Friday, June 13, 2008

Iraq, Israel, and Middle East Peace

Some of the most common left-wing attacks on the Bush administration hold that the war in Iraq "destabilized" the Middle East, "accelerated the terrorist threat" from al Qaeda, and "strengthened" Iranian power across the region.

These may have been legitimate issues of debate in the pre-surge era, but the undeniable fact of the Middle East today is the phenomenal strategic transformation in favor or Western power and influence.

Caroline Glick makes the case, with reference to Baghdad's current negotiations on the long-term basing of U.S. forces in Iraq":

The strategic agreement now being negotiated between the US and the Iraqi government is a watershed event. Five years after Saddam Hussein's terror-supporting, weapons of mass destruction-seeking regime was brought down by the US-led coalition, a democratically elected Iraqi government has emerged that views its strategic interests as aligned with the US's. Its forces are fighting side by side with US forces toward the shared goal of routing al-Qaida and Iranian-backed terror militias in Iraq. Indeed, in March, Maliki himself led the Iraqi assault on the Iranian controlled militias in Basra. Two months later, Iran had been routed not only in Basra, but in Sadr City in Baghdad where Iraqi and American forces fought side-by-side in street after street.

Although referred to as a security agreement, to all intents and purposes, the agreement that the US and Iraq are now negotiating is a peace agreement. As most political theorists will attest, peace agreements are contracts between countries with shared interests whose representatives sit down and write out how they will advance their shared interests together. So five years after the fall of Saddam, a multi-ethnic, multi-confessional democracy in Iraq has emerged that views the US as its primary ally.

This is what a strategic victory looks like.
Also, here's Glick on Iraq and Israeli security:

THERE IS no reason to doubt that Israel has a potential strategic ally in Iraq today. Indeed, Iraq could become the next decade's version of Turkey in the 1990s or Iran in the 1960s and 1970s. Both in their day were Israel's primary regional ally.

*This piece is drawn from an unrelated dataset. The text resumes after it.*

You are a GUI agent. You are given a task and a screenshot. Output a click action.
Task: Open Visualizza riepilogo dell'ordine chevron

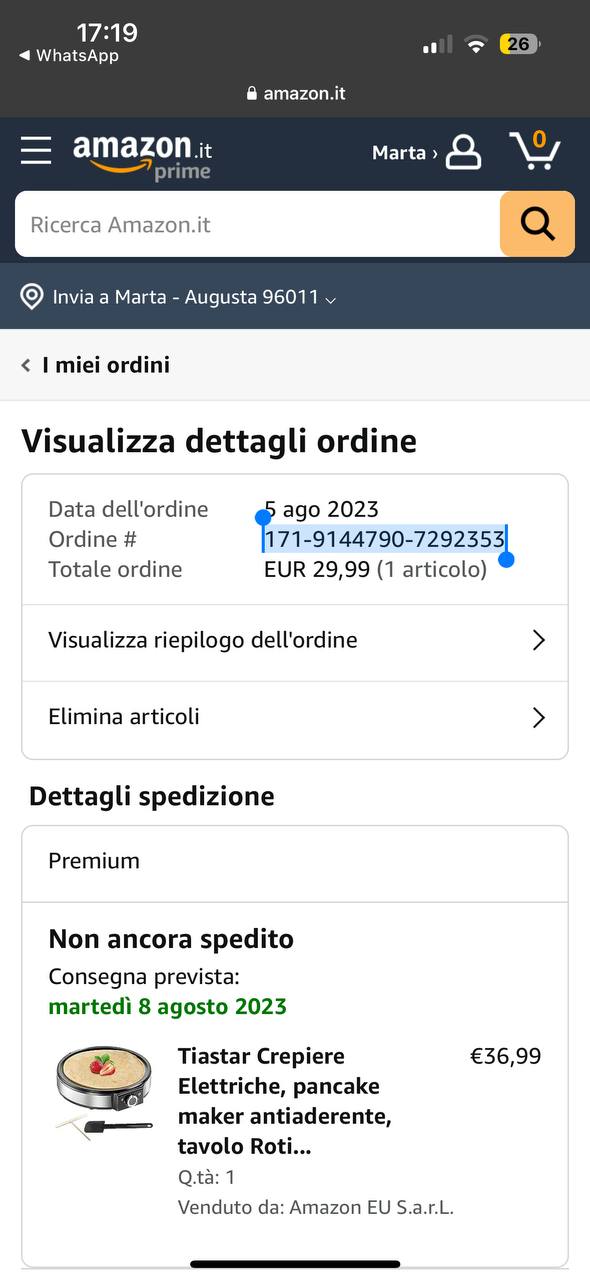(x=538, y=640)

Diplomatic and military discussions may be drawn out and difficult. They may even be exasperating. And depending on developments in Iran in the coming years they may never lead to the signing of a peace treaty on the White House lawn or the exchange of ambassadors. On the other hand, they might.

But what is clear enough is that today Iraq shares vital interests with Israel. It has common enemies. It has common challenges as a democracy. And it doesn't hurt that Palestinians are nearly universally reviled by Iraqis who view them as Saddam Hussein's most stalwart henchmen.

Folks on the left, like Spencer Ackerman and Matthew Yglesias, are cheering for the failure of the Maliki talks, but note Glick's take on the backdrop of the negotiations:

The Iraqis are concerned about their future. Whether US forces remain in place for years to come under a President John McCain or they are summarily withdrawn by a President Barack Obama, the Iraqis know that one day they will be on their own. And they will need allies. They cannot trust their Arab neighbors, which treat the Shi'ite majority country now governing democratically with hostility and suspicion. Obviously Iran and Syria aren't good options. They will both be quick to pounce on a post-US withdrawal Iraq.